“Through her concrete poetry, she is making some of the most important work on the global scene.”
– Paul Greenhalgh, former Director of the Zaha Hadid Foundation, and author of ‘Ceramic, Art and Civilisation’
Inspired by her ancestral traditions, Sormin’s clay forms and hand-cut watercolour paintings draw from creation myths – such as a Batak goddess who sprinkles dirt on the back of a sea dragon, or the tiger as a symbol of anti-colonialism in Indonesian art – and her great-great-grandfather, a Batak shaman who resisted colonialism in the late 1800s. Hand-drawn sketches and digital scans of historic shaman’s books – first encountered at the British Library in 2022 – find their way into her videos, sound works, paintings, and sculptures. Aware that her ancestors were separated from generations of inherited knowledge due to colonialism, Sormin attempts to mend these gaps using both delicate and resilient materials. Her practice acknowledges that healing involves difficult, and often contradictory, ways of being.
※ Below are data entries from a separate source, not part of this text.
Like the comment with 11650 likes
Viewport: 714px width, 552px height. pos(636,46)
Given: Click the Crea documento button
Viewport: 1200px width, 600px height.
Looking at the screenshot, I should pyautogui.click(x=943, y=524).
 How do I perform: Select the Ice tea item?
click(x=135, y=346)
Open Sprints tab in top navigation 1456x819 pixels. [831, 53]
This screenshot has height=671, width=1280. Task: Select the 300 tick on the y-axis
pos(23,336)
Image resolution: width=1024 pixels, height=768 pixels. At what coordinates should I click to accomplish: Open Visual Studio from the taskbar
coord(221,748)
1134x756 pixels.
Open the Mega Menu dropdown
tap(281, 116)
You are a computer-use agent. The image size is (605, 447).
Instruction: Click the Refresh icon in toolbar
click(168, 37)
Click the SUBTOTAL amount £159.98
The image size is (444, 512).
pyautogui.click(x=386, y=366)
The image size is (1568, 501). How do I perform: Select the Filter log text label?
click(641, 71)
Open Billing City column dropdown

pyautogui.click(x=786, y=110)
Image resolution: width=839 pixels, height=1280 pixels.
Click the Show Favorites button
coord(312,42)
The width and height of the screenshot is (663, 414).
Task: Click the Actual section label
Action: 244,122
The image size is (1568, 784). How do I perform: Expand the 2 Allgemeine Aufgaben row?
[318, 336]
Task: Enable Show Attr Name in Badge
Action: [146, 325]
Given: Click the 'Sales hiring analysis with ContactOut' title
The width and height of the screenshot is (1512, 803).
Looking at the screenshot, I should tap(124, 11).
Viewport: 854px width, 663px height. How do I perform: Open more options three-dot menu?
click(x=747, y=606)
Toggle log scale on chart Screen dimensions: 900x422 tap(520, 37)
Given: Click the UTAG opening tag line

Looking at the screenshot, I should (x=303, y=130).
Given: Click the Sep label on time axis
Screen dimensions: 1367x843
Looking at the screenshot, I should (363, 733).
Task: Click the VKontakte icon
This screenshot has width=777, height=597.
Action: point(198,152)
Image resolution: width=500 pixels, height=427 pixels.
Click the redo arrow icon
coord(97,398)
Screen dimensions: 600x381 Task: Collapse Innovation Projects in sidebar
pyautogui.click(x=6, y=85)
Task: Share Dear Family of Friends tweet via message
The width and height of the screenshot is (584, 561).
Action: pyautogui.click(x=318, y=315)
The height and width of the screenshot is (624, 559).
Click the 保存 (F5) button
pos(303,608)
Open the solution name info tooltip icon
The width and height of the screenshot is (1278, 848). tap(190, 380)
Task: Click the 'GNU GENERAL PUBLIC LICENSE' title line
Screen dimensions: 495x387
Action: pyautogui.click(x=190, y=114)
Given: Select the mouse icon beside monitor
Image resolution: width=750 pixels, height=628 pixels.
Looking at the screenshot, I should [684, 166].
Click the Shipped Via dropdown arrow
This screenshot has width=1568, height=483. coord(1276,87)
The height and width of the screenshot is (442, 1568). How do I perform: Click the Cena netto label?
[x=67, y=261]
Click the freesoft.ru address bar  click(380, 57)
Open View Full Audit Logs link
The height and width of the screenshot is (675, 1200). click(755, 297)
This collection of Sormin’s recent work engaged deeply with her ancestral history exploring the myths and legacies of her familial stories and enacting the resurrection and reinvigoration of language and knowledge through research and artistic practice. Central to this exhibition were works on watercolour paper that recall pustaha – traditional Batak manuscript books, crafted from tree bark and used by shamans to record spells, divination texts, and ancestral knowledge. Included in the exhibition were three of Sormin’s ceramic sculptures, which continue her long-standing engagement with fragmentation, migration, and the materiality of memory. These elements share a continuity with her drawings, acknowledging rupture and loss, but also offer space for transformation. In this interplay materials and methods of making, Sormin’s work and the research supporting and enriching this process, embrace the potential healing of inherited histories.